On the property level, Simons likes to tour the grounds, talk to the housekeepers, find out how the traffic will flow and how the group will be shielded from other events on site. “The goal is to create an isolation bubble,” he says.
Simons is less convinced about temperature screening. “The science on temperature checks doesn’t seem to be good,” he said, pointing to the large percentage of people with COVID-19 who don’t have an elevated temperature. “It was a logical step that seemed like a good thing to do early on, and it can help some people feel safe,” he said.

However, he cautioned that if handheld or mass thermal screening is adopted, planners need to establish a standard of care that considers what to do if the temperature is above the cut-off level, including having a nurse on site, retesting and denying entry.

A Pandemic Plan

Many meeting planners are looking to someone else to tell them the right way to plan a successful and safe event. However, as a meeting organizer and expert at your craft, you’ll deliver a better and safer experience if you have the confidence to take the lead and instruct your venue, hotel and vendors with your own individual COVID-19 contingency planning requirements.

Desi Whitney is president and co-founder of Emergency Concierge International (ECI), an all-hazards emergency planning company for meetings. Her team developed a Comprehensive COVID-19 Medical Contingency Plan. Here are highlights.
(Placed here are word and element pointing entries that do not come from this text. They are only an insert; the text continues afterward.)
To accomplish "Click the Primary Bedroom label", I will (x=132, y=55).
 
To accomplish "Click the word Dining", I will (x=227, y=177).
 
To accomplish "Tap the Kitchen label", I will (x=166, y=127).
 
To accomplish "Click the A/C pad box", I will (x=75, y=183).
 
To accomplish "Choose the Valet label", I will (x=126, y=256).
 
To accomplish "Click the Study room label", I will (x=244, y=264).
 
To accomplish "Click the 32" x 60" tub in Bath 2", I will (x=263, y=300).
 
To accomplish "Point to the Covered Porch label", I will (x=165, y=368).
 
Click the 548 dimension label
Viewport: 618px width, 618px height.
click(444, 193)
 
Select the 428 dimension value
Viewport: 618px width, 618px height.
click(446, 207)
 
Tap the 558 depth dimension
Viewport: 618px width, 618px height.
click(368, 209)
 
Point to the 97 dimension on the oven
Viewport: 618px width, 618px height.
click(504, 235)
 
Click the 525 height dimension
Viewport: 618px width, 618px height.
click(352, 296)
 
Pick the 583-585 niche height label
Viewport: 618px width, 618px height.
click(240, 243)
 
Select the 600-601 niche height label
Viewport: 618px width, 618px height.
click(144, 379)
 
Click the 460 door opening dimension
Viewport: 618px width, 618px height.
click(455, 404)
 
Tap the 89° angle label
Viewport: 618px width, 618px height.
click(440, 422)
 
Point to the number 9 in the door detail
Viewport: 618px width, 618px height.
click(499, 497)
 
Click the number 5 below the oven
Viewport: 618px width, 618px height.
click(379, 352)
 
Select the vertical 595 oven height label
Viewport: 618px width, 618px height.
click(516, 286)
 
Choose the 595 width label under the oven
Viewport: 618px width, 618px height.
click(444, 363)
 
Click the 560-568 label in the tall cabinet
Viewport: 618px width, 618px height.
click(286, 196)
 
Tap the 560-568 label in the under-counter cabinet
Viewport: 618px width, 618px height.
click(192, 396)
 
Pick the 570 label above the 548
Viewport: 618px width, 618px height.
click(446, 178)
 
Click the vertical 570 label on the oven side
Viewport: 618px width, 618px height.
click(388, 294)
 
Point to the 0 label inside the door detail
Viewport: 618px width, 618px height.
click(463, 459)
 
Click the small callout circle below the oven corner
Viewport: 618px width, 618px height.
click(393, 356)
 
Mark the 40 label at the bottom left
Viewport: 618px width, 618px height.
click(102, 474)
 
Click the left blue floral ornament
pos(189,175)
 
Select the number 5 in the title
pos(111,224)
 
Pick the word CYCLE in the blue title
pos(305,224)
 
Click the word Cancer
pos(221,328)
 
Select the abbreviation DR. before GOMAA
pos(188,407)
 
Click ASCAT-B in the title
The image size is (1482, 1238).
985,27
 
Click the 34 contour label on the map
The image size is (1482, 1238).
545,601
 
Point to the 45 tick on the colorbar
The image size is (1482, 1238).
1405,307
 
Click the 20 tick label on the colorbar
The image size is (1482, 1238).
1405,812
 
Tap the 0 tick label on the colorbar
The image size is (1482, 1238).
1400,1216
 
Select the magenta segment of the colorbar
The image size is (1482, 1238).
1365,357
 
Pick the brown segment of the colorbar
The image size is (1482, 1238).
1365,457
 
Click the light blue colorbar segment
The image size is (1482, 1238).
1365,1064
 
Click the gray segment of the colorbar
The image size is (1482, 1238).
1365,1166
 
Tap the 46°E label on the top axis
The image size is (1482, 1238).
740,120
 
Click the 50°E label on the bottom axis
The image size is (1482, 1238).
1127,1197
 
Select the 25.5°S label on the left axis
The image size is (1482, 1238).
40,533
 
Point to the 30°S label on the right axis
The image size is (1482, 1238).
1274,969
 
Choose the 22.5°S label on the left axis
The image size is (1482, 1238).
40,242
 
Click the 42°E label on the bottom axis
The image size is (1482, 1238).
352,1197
• Develop an emergency plan that includes a response to all hazards—not just COVID-19.
• Determine the local public health requirements that must be implemented.
• Check frequently for updates from local public health resources.
• Work with hotel or venue to define its guidelines.
• Be informed of the sanitization schedule; confirm that the schedule is being followed.
• Decide in advance the guidelines and boundaries you plan on implementing; communicate these to attendees.
• Develop a clear communications strategy for attendees.
• Consider your enforcement plan and decide who will be enforcing guidelines and boundaries that are agreed upon; enforce these in a comfortable way for attendees.
• Promote proper wearing of masks; all staff and attendees should be wearing the proper personal protective equipment.
• Get creative—you can put proper precautions in place without sterilizing the look and feel of your event.

Code of Conduct

“We have to stay away from absolutes,” he offered. “We can’t say anything will be 100 percent safe, only that these are the highest levels of thinking and best practices to keep as safe as possible.” One reason for the uncertainty is the behavior of attendees. “They have a responsibility to wash their hands and wear masks,” he said.

Event Industry Council’s APEX Task Force released an Accepted Practices Guide at the end of July that included a model Code of Conduct outlining personal actions that support the collective well-being. Suggestions for attendees include staying home if you feel sick and notifying the event organizer if you test positive shortly after returning home.

Get the Word Out

IAEE’s Health and Safety Task Force developed an Essential Considerations for Reopening Exhibitions and Events document to help planners put together their plan. One of the essentials? Awareness.

“Communication on COVID-19 protocols should be easy to understand and include as much information as possible shared via multiple channels (e.g., event website, event mobile app, posters, infographics, physical media, email communications, communications from leadership, etc.),” the document stated. In addition to general information about etiquette and rules, establishing the ability for a staff “knowledge expert” to send text messages in case of an emergency could be the new reality.

Some Good News

“There is good news,” Simons reported, referring to a map of emerging hot spots. “There has never been an issue where more people are working on it simultaneously,” he said, referring to the global race to develop a vaccine and the focus in the meetings world on writing protocols.

This optimism is from a man whose son had a serious case of COVID-19. Even though he didn’t have to be hospitalized, Simons described the experience as “sobering” and quarantined himself as a precaution.

There will not be a date and time when it is suddenly safe, he cautioned. “We are simply tasked with creating a level of trust where people are comfortable going to a meeting.”